• **TASK BRIEF**
Recast every line of the entries below as a JSON list of strings, one string per line, omitting any blank lines.

┄┄┄┄┄┄

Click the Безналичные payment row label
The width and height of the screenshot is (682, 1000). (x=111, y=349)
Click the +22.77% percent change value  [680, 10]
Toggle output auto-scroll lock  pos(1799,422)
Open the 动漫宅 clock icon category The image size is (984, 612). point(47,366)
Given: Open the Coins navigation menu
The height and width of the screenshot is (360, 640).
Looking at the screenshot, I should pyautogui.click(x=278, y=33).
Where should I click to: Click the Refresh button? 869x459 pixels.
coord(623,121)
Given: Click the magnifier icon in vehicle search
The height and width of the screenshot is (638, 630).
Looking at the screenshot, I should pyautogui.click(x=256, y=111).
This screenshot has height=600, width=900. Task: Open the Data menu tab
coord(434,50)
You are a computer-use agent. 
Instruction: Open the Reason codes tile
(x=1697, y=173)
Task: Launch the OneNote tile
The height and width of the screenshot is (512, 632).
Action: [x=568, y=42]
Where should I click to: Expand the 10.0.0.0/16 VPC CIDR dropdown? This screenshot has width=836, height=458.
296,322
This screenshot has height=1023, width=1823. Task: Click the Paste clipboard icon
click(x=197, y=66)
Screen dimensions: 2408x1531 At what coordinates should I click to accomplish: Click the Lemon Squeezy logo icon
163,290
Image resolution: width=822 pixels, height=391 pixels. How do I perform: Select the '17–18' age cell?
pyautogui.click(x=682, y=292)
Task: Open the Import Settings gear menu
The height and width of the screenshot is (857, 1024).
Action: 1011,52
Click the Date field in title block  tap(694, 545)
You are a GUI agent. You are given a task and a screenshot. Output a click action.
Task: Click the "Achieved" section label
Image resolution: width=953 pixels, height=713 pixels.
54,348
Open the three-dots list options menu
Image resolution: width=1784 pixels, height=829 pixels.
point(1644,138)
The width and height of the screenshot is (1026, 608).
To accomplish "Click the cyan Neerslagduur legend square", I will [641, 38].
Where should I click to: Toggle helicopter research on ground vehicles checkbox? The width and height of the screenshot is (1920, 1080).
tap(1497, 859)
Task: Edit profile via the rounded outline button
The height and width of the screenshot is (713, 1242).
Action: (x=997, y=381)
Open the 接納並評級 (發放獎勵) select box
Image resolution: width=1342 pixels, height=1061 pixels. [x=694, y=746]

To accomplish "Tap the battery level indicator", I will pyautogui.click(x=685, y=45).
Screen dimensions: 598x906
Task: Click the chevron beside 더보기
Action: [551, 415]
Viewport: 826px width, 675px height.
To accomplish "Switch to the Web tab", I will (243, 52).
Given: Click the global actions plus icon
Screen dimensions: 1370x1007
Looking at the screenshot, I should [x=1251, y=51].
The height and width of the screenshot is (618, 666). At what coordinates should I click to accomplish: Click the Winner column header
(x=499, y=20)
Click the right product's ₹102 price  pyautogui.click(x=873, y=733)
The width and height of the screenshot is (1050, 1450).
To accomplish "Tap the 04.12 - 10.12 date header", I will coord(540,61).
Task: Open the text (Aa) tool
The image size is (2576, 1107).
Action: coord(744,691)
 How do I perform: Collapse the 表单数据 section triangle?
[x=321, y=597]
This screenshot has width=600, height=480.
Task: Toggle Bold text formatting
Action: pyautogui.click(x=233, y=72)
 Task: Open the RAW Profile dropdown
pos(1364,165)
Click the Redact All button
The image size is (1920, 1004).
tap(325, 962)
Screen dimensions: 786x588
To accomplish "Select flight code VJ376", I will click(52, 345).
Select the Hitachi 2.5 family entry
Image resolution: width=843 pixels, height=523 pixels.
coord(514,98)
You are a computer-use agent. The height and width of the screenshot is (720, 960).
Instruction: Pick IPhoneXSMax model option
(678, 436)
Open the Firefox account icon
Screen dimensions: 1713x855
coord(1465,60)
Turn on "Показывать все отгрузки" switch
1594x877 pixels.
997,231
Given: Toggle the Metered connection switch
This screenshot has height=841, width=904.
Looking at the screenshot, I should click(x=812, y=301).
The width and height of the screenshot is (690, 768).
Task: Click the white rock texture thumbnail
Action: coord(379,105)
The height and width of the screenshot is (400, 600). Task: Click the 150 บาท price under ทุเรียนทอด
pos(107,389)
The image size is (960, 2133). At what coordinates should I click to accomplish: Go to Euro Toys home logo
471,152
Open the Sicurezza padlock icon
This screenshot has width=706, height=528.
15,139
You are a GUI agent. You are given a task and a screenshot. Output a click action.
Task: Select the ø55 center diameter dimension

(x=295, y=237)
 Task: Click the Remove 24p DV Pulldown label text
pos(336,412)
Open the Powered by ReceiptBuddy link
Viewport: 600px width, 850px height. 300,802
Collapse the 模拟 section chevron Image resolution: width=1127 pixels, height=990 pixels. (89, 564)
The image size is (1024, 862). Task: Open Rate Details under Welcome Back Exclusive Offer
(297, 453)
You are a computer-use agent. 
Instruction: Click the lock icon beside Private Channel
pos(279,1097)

┄┄┄┄┄┄

• **THE RESULT**
[
  "Click the Безналичные payment row label",
  "The width and height of the screenshot is (682, 1000). (x=111, y=349)",
  "Click the +22.77% percent change value  [680, 10]",
  "Toggle output auto-scroll lock  pos(1799,422)",
  "Open the 动漫宅 clock icon category The image size is (984, 612). point(47,366)",
  "Given: Open the Coins navigation menu",
  "The height and width of the screenshot is (360, 640).",
  "Looking at the screenshot, I should pyautogui.click(x=278, y=33).",
  "Where should I click to: Click the Refresh button? 869x459 pixels.",
  "coord(623,121)",
  "Given: Click the magnifier icon in vehicle search",
  "The height and width of the screenshot is (638, 630).",
  "Looking at the screenshot, I should pyautogui.click(x=256, y=111).",
  "This screenshot has height=600, width=900. Task: Open the Data menu tab",
  "coord(434,50)",
  "You are a computer-use agent. ",
  "Instruction: Open the Reason codes tile",
  "(x=1697, y=173)",
  "Task: Launch the OneNote tile",
  "The height and width of the screenshot is (512, 632).",
  "Action: [x=568, y=42]",
  "Where should I click to: Expand the 10.0.0.0/16 VPC CIDR dropdown? This screenshot has width=836, height=458.",
  "296,322",
  "This screenshot has height=1023, width=1823. Task: Click the Paste clipboard icon",
  "click(x=197, y=66)",
  "Screen dimensions: 2408x1531 At what coordinates should I click to accomplish: Click the Lemon Squeezy logo icon",
  "163,290",
  "Image resolution: width=822 pixels, height=391 pixels. How do I perform: Select the '17–18' age cell?",
  "pyautogui.click(x=682, y=292)",
  "Task: Open the Import Settings gear menu",
  "The height and width of the screenshot is (857, 1024).",
  "Action: 1011,52",
  "Click the Date field in title block  tap(694, 545)",
  "You are a GUI agent. You are given a task and a screenshot. Output a click action.",
  "Task: Click the \"Achieved\" section label",
  "Image resolution: width=953 pixels, height=713 pixels.",
  "54,348",
  "Open the three-dots list options menu",
  "Image resolution: width=1784 pixels, height=829 pixels.",
  "point(1644,138)",
  "The width and height of the screenshot is (1026, 608).",
  "To accomplish \"Click the cyan Neerslagduur legend square\", I will [641, 38].",
  "Where should I click to: Toggle helicopter research on ground vehicles checkbox? The width and height of the screenshot is (1920, 1080).",
  "tap(1497, 859)",
  "Task: Edit profile via the rounded outline button",
  "The height and width of the screenshot is (713, 1242).",
  "Action: (x=997, y=381)",
  "Open the 接納並評級 (發放獎勵) select box",
  "Image resolution: width=1342 pixels, height=1061 pixels. [x=694, y=746]",
  "To accomplish \"Tap the battery level indicator\", I will pyautogui.click(x=685, y=45).",
  "Screen dimensions: 598x906",
  "Task: Click the chevron beside 더보기",
  "Action: [551, 415]",
  "Viewport: 826px width, 675px height.",
  "To accomplish \"Switch to the Web tab\", I will (243, 52).",
  "Given: Click the global actions plus icon",
  "Screen dimensions: 1370x1007",
  "Looking at the screenshot, I should [x=1251, y=51].",
  "The height and width of the screenshot is (618, 666). At what coordinates should I click to accomplish: Click the Winner column header",
  "(x=499, y=20)",
  "Click the right product's ₹102 price  pyautogui.click(x=873, y=733)",
  "The width and height of the screenshot is (1050, 1450).",
  "To accomplish \"Tap the 04.12 - 10.12 date header\", I will coord(540,61).",
  "Task: Open the text (Aa) tool",
  "The image size is (2576, 1107).",
  "Action: coord(744,691)",
  " How do I perform: Collapse the 表单数据 section triangle?",
  "[x=321, y=597]",
  "This screenshot has width=600, height=480.",
  "Task: Toggle Bold text formatting",
  "Action: pyautogui.click(x=233, y=72)",
  " Task: Open the RAW Profile dropdown",
  "pos(1364,165)",
  "Click the Redact All button",
  "The image size is (1920, 1004).",
  "tap(325, 962)",
  "Screen dimensions: 786x588",
  "To accomplish \"Select flight code VJ376\", I will click(52, 345).",
  "Select the Hitachi 2.5 family entry",
  "Image resolution: width=843 pixels, height=523 pixels.",
  "coord(514,98)",
  "You are a computer-use agent. The height and width of the screenshot is (720, 960).",
  "Instruction: Pick IPhoneXSMax model option",
  "(678, 436)",
  "Open the Firefox account icon",
  "Screen dimensions: 1713x855",
  "coord(1465,60)",
  "Turn on \"Показывать все отгрузки\" switch",
  "1594x877 pixels.",
  "997,231",
  "Given: Toggle the Metered connection switch",
  "This screenshot has height=841, width=904.",
  "Looking at the screenshot, I should click(x=812, y=301).",
  "The width and height of the screenshot is (690, 768).",
  "Task: Click the white rock texture thumbnail",
  "Action: coord(379,105)",
  "The height and width of the screenshot is (400, 600). Task: Click the 150 บาท price under ทุเรียนทอด",
  "pos(107,389)",
  "The image size is (960, 2133). At what coordinates should I click to accomplish: Go to Euro Toys home logo",
  "471,152",
  "Open the Sicurezza padlock icon",
  "This screenshot has width=706, height=528.",
  "15,139",
  "You are a GUI agent. You are given a task and a screenshot. Output a click action.",
  "Task: Select the ø55 center diameter dimension",
  "(x=295, y=237)",
  " Task: Click the Remove 24p DV Pulldown label text",
  "pos(336,412)",
  "Open the Powered by ReceiptBuddy link",
  "Viewport: 600px width, 850px height. 300,802",
  "Collapse the 模拟 section chevron Image resolution: width=1127 pixels, height=990 pixels. (89, 564)",
  "The image size is (1024, 862). Task: Open Rate Details under Welcome Back Exclusive Offer",
  "(297, 453)",
  "You are a computer-use agent. ",
  "Instruction: Click the lock icon beside Private Channel",
  "pos(279,1097)"
]